Raman, A. V., and J. D. Patrick. (1997).  Coding Probablisitic Finite
    state Automata. In Tech Report 3/97, Massey University Information
    Systems Department, Palmerston North, NZ.

Raman, A. V., P. Andreae and J. D. Patrick. (1998).  Beam search and
    simba search for PFSA inference. Pattern Analysis and Applications,
    v.1, no. 3, (forthcoming) Also in Tech Report 2/97, Massey
    University Information Systems Department, Palmerston North, NZ.


(9)

Supervised and unsupervised learning from correlated data.
David Dowe.

Researchers in machine learning, statistics, "knowledge discovery", "data
mining" and prediction are interested in both unsupervised learning (clustering)
of data, and supervised learning.  Much data of interest has sequential
or spatial correlations in it, such as financial price time series or
images of a mining or other site.

Much work has been done at Monash in the areas of unsupervised and supervised
learning by Wallace, Dowe and others for uncorrelated data.  Some work has
also been done at Monash using these techniques for correlated data.  This
project will head in that direction.

A reasonably strong mathematical background will be required.   Programming
will almost certainly be in C.  This project is closely related to a project
done by Russell Edwards in 1997.  It has the potential to go in either parallel
or tangential directions.  There is no need to have done any 3rd year subject
on AI.  However, if doing this project, you are strongly encouraged to take my
4th Year Hons. 2nd semester subject CSC423 Learning and Prediction,
which is the only Hons. subject teaching any amount of MML.

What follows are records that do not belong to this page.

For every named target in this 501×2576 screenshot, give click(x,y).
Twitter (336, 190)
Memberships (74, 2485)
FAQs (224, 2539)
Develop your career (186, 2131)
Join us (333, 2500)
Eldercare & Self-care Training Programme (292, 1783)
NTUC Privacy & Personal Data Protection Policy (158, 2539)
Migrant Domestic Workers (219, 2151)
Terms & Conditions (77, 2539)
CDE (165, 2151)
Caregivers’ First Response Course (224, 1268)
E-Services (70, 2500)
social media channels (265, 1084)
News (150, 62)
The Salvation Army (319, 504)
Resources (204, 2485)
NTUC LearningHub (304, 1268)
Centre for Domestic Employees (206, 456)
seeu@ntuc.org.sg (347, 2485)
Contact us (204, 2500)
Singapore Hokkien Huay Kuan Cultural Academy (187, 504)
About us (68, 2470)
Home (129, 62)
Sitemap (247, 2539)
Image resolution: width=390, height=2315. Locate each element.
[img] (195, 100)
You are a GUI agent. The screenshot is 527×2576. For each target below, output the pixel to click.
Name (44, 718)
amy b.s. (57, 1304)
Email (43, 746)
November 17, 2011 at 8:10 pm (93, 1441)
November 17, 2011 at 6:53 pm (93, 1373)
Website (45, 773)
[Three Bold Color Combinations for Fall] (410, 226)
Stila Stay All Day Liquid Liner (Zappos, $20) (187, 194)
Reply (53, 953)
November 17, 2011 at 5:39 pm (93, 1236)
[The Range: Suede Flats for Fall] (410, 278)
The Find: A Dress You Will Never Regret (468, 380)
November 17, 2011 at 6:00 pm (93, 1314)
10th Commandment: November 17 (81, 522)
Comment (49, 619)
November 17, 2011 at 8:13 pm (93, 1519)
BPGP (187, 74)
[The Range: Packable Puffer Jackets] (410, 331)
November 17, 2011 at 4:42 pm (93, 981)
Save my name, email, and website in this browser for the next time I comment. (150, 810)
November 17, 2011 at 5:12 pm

Wallace, C.S. and D.L. Dowe (2000).  MML clustering of multi-state,
      Poisson, von Mises circular and Gaussian distributions, in press, to
      appear, Statistics and Computing, Vol. 10, No. 1, Jan. 2000, pp73-83.


(10)					(First offered in 2001.)

Machine learning of profiteering from inefficiencies in artificial markets
David Dowe

The Efficient Markets Hypothesis (EMH) asserts, even in its weakest most
innocuous forms, that in a market situation with no insider trading and all
having access to the same public knowledge, supposedly no trading strategy
can be expected in the long-term to outperform the market average.  The
cause of this misconception is due at least in part to the intractability
of finding patterns in data that might appear to be random both on the surface 
and even after some analysis.  Dowe and Korb (1996) have argued why markets
must almost always be inefficient, and Dowe, Korb and Stillwell (in
preparation) are demonstrating with empirical real-world data that practice
indeed seems to follow theory.  In this project, we instead create artificial,
simulated markets with market agents trading with some strategies and price
being driven by a combination of some underlying function and the trading
strategies of the participant agents.  The student will use Minimum Message
Length (MML) or related machine learning techniques to discover inefficiencies
in such artificial markets and also to discover trading strategies which beat
the market average in the long run.

Dowe, D.L. and K.B. Korb (1996).  Conceptual difficulties with the
      efficient market hypothesis: Towards a naturalized economics.  \fIProc.
      ISIS (Information, Statistics and Induction in Science) Conf.\fP,
      D.L. Dowe et al. (ed.), pp212-223, World Scientific, Melbourne,
      Australia, August 1996.


(11)

Probabilistic Football Tipping System.
David Dowe (and Graham Farr and John Hurst).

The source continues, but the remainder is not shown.